Feldman não caiu de paraquedas no cargo. Havia sido secretário de Esporte de Gilberto Kassab na prefeitura de São Paulo. Além disso, foi nomeado secretário especial de Articulação de Grandes Eventos. Esteve nos Jogos Olímpicos de Londres-2012, em jogos da Liga dos Campeões da Europa e em Wimbledon como observador.

Em entrevista ao Correio, Walter Feldman diz que a ditadura, o movimento pelas Diretas Já, a morte de Eduardo Campos e a parceria com Marina Silva deram a ele a experiência suficiente para lidar com o vendaval que atinge a Fifa e a CBF. Sem medo de um possível tsunami causado pela Comissão Parlamentar de Inquérito instalada no Senado, ele ataca Romário, presidente da CPI. O Baixinho não é o único alvo. No bate-papo, sobrou para o Estádio Mané Garrincha — chamado por ele de “excesso”, para não dizer elefante branco — e para a rebeldia da dupla Fla-Flu. No que depender da CBF, a Copa Sul-Minas dificilmente sairá do papel.

A opinião pública é mais dura com político ou com dirigente de futebol?

Estamos vivendo um momento difícil do ponto de vista das críticas à CBF. Nós quase não temos sossego. A agenda positiva é rapidamente transformada em negativa. Há uma sensação de que não é possível esse modelo continuar e de que temos de mudar radicalmente, se contrapondo à lógica do Brasil. Estamos querendo criar uma transição para um novo futebol brasileiro, mas não temos grande parte da simpatia, particularmente da imprensa. Há uma rejeição até mesmo a medidas inovadoras, modernizantes, como o fim do mandato infinito. Quando um governo entra, costuma dar 100 dias de trégua. Não estou acostumado com essa diferença no futebol.

Em 2014, o seu papel era eleger Marina presidente.
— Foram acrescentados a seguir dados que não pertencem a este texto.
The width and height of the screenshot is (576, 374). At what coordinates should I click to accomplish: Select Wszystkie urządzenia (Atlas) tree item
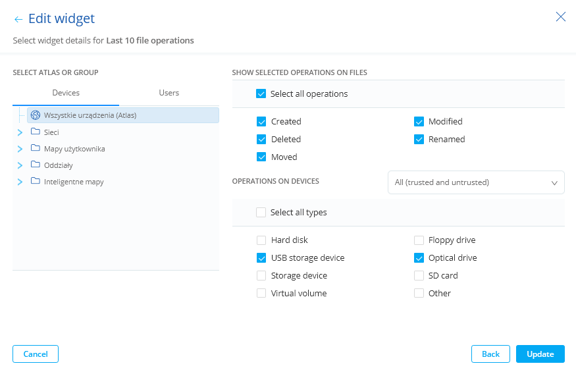[90, 115]
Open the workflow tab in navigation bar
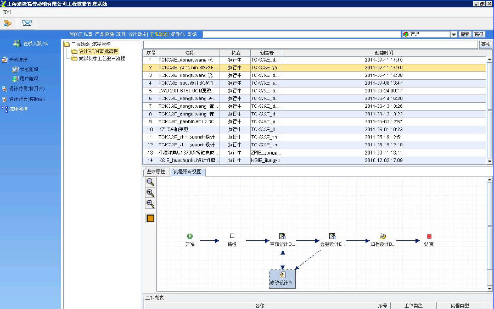This screenshot has height=309, width=494. point(159,34)
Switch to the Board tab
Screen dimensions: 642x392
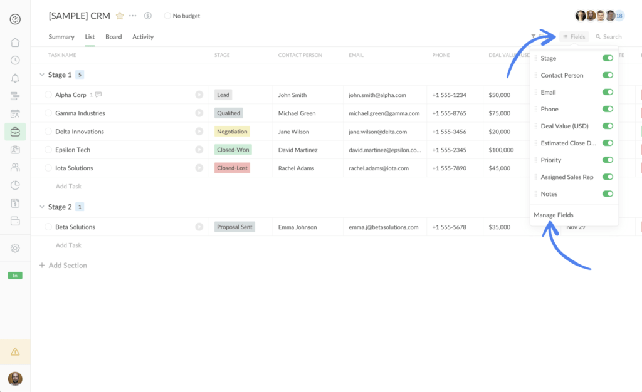pos(113,36)
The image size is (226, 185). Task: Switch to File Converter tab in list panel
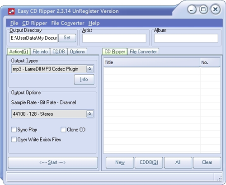click(143, 52)
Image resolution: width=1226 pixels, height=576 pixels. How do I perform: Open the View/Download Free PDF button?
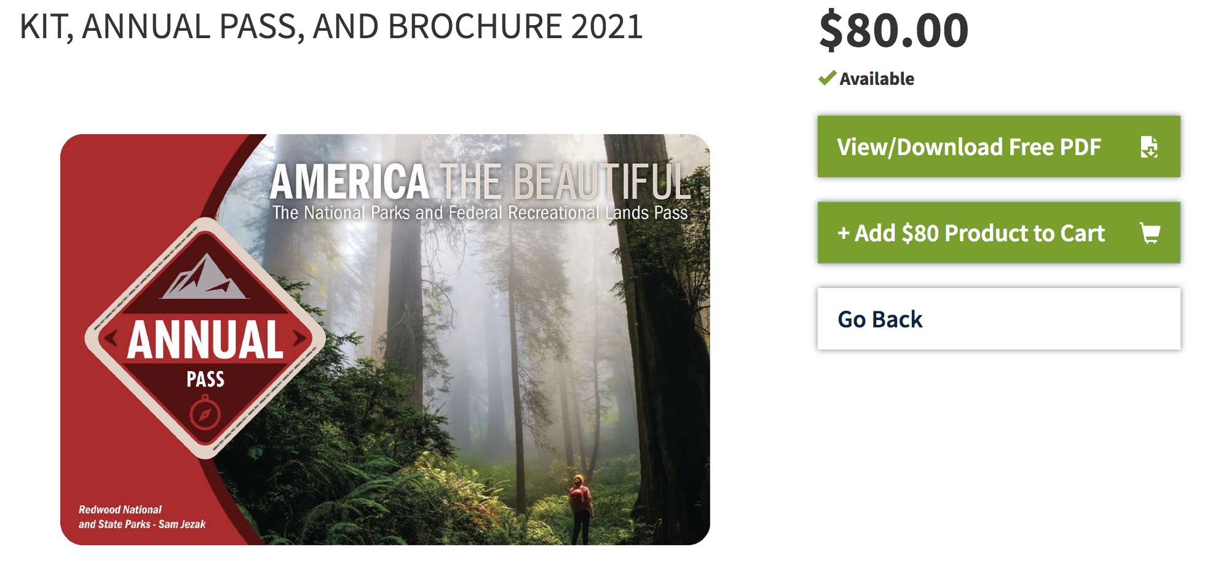coord(968,147)
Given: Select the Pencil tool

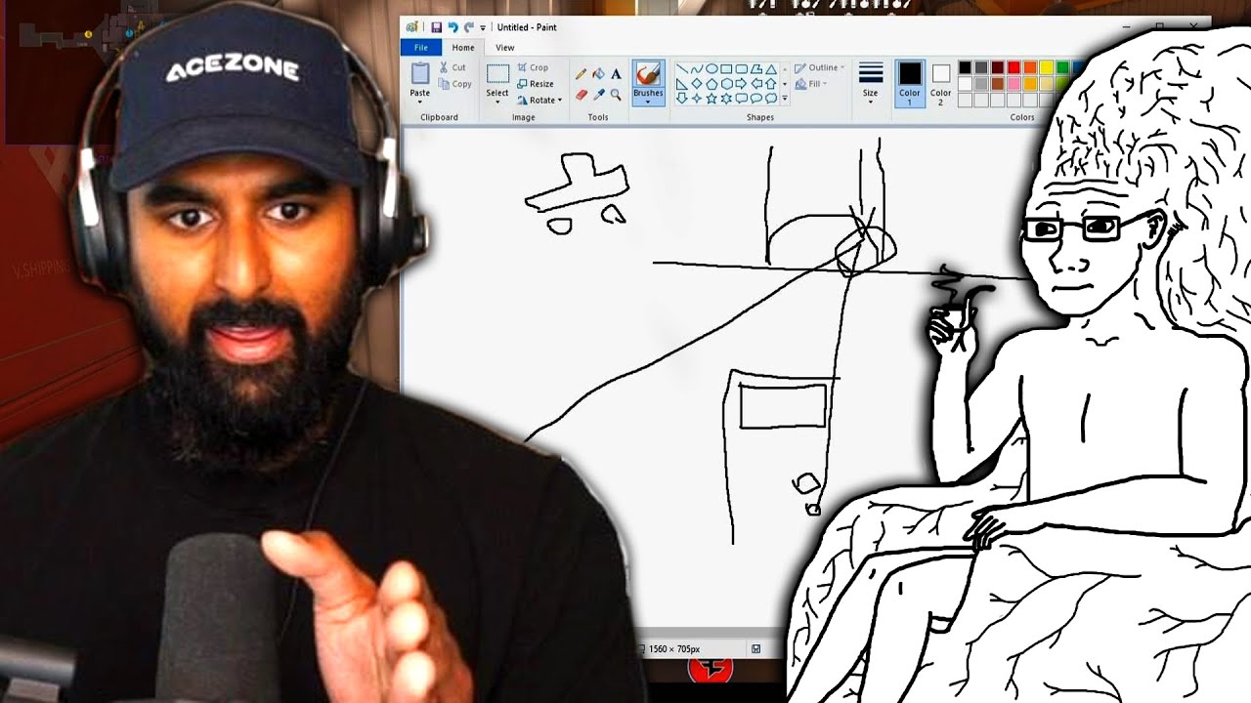Looking at the screenshot, I should pyautogui.click(x=582, y=73).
Agora, é ser para-raios do Marco Polo Del Nero na CBF. É o maior desafio da sua carreira?

Eu enfrentei situações de crise durante toda a minha vida. Vivi a crise da reconstrução de São Paulo depois da ditadura militar. Vivi o longo período da ditadura como militante de esquerda, vivi a construção democrática na luta pelas Diretas, participei da crise causada pela morte do Eduardo Campos, quando Marina Silva vira candidata...
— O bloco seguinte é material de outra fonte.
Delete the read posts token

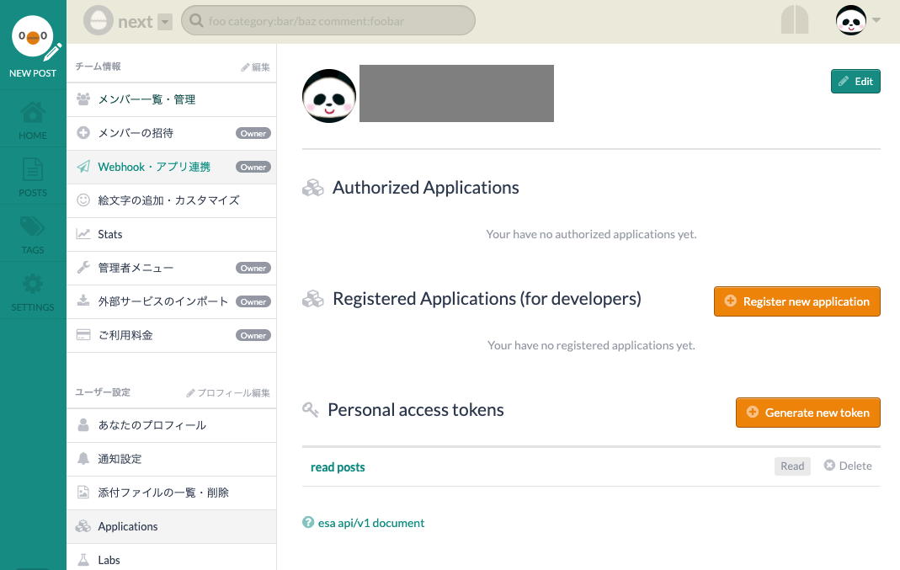coord(847,466)
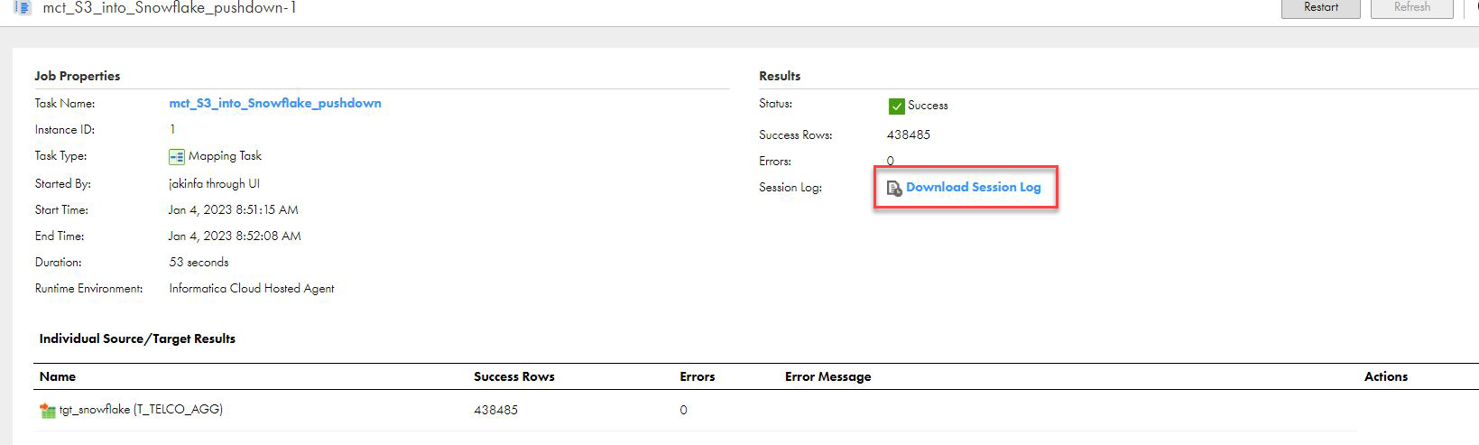The width and height of the screenshot is (1479, 445).
Task: Click the Individual Source/Target Results heading
Action: coord(137,339)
Isso o credencia a virar o jogo na CBF?
Eu vim para a CBF em um momento relativamente tranquilo até os acontecimentos na Fifa. A minha vida sempre foi acompanhada de crise. Nunca tive grandes momentos de bonança. É mais um desafio. Eu acredito no Marco Polo Del Nero.

Quando Del Nero voltará a fazer viagens internacionais?
Quando aconteceram os problemas na Suíça, o presidente Del Nero tomou uma decisão de vir para o Brasil, responder a todas as questões e continuar aceleradamente o processo de modernização do futebol. Ele tomou isso para si como a tarefa dele. Ele diz que, enquanto essas questões não estiverem resolvidas (investigações na Fifa), ele vai se dedicar ao Brasil de forma prioritária.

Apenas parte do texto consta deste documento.